To do = Reproduce the records exactly, but not the pictures.

Data provided section start

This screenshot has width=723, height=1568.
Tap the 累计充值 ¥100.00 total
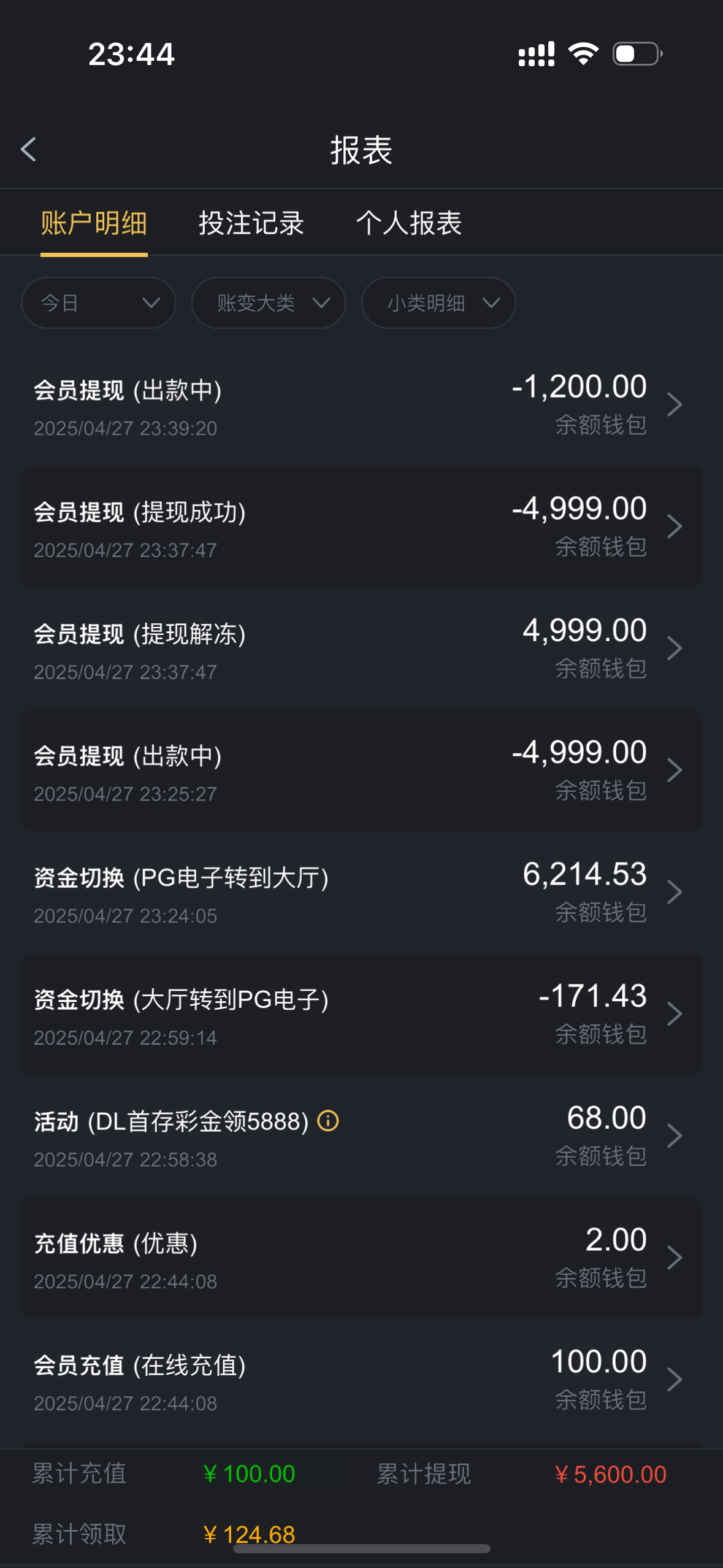click(249, 1474)
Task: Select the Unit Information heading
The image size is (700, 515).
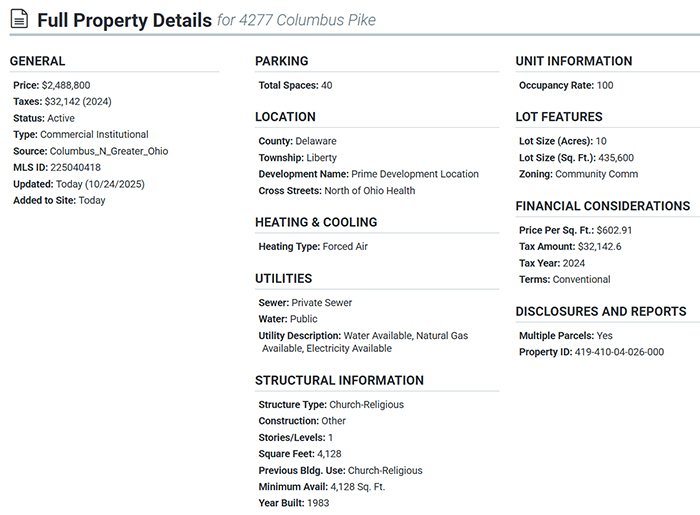Action: point(573,61)
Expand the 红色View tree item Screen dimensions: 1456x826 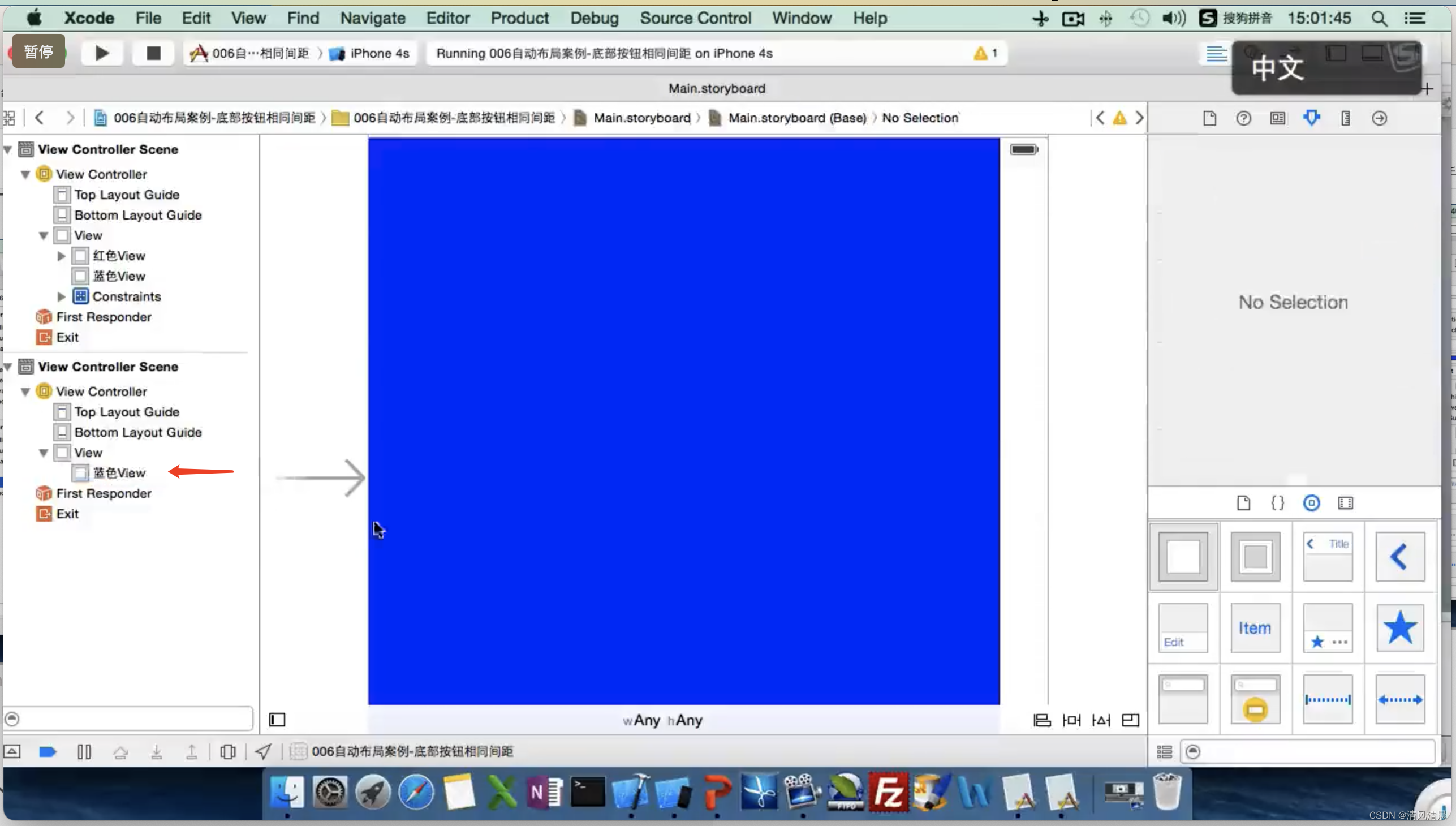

Data provided section end

Answer section =
This screenshot has width=723, height=1568.
Tap the 累计充值 ¥100.00 total
click(249, 1474)
Task: Select the Unit Information heading
The image size is (700, 515).
Action: point(573,61)
Expand the 红色View tree item Screen dimensions: 1456x826 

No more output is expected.